Pictures stay out of the copy. Retype exactly, and only, the lines from the one containing "Click the Twitter bird logo" through the end of the listing below.

[Start of section]

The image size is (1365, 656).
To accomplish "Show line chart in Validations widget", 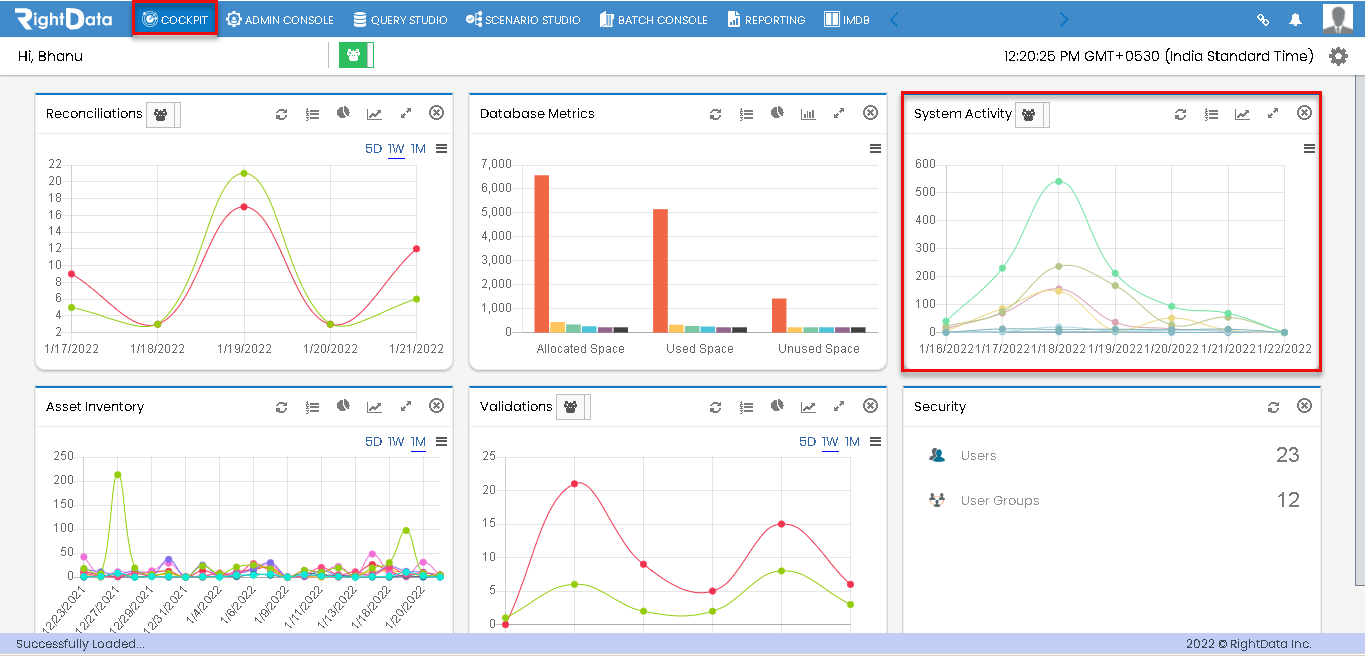I will click(x=808, y=407).
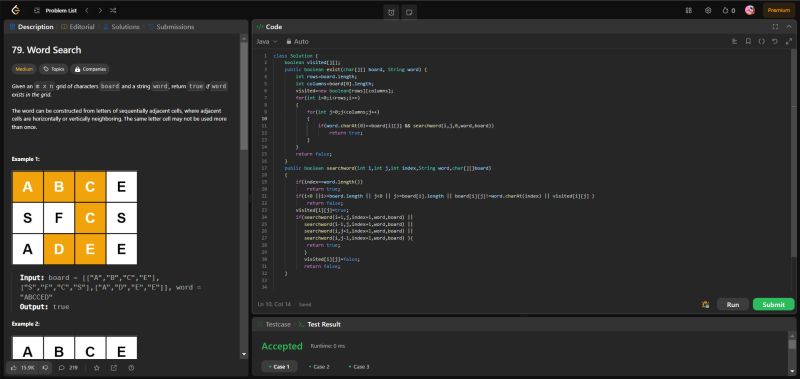Image resolution: width=800 pixels, height=379 pixels.
Task: Open the settings gear icon
Action: tap(708, 10)
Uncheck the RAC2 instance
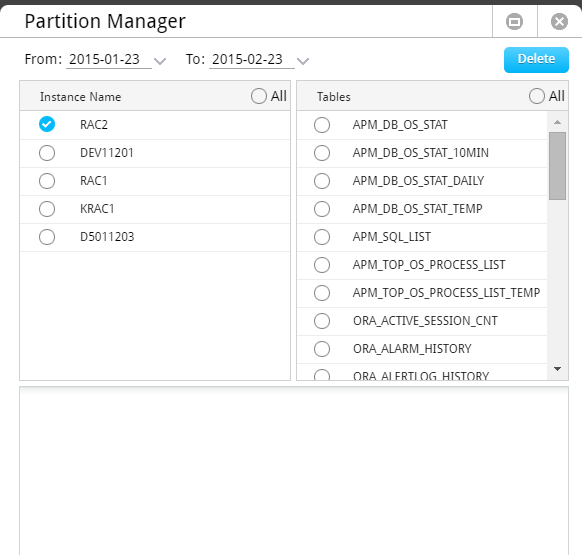Viewport: 582px width, 555px height. pyautogui.click(x=47, y=124)
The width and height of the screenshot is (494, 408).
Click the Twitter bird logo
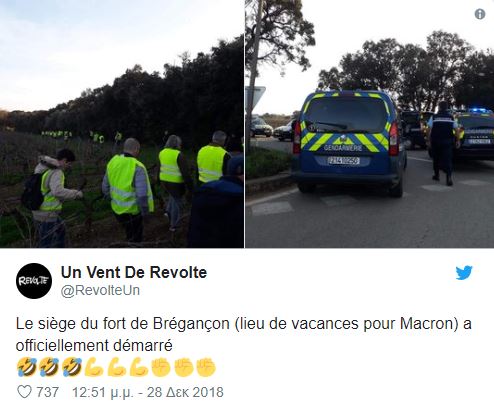(464, 273)
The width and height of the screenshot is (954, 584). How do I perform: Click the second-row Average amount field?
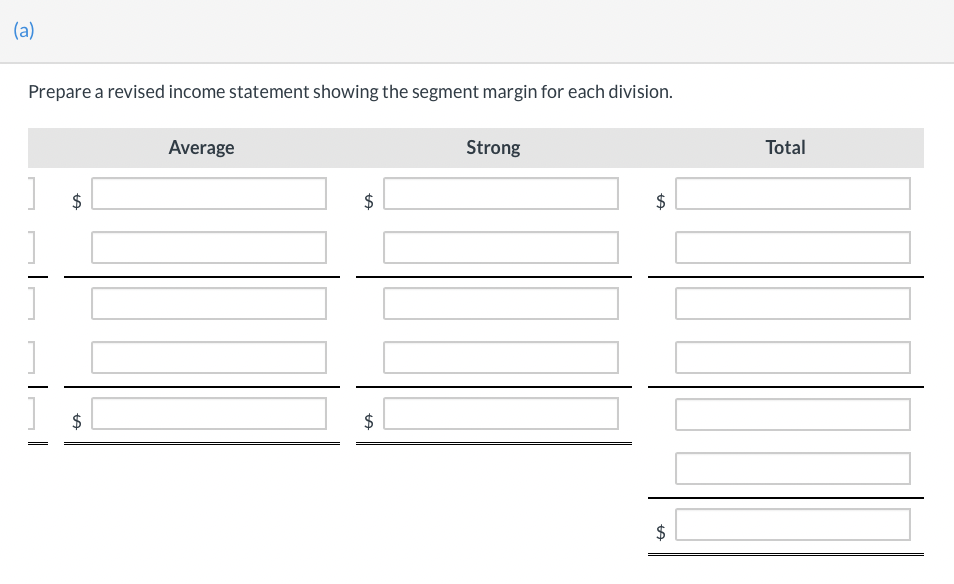pyautogui.click(x=209, y=248)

[End of section]

## Worked solution
Click the Twitter bird logo
(464, 273)
The width and height of the screenshot is (954, 584). How do I perform: Click the second-row Average amount field?
pyautogui.click(x=209, y=248)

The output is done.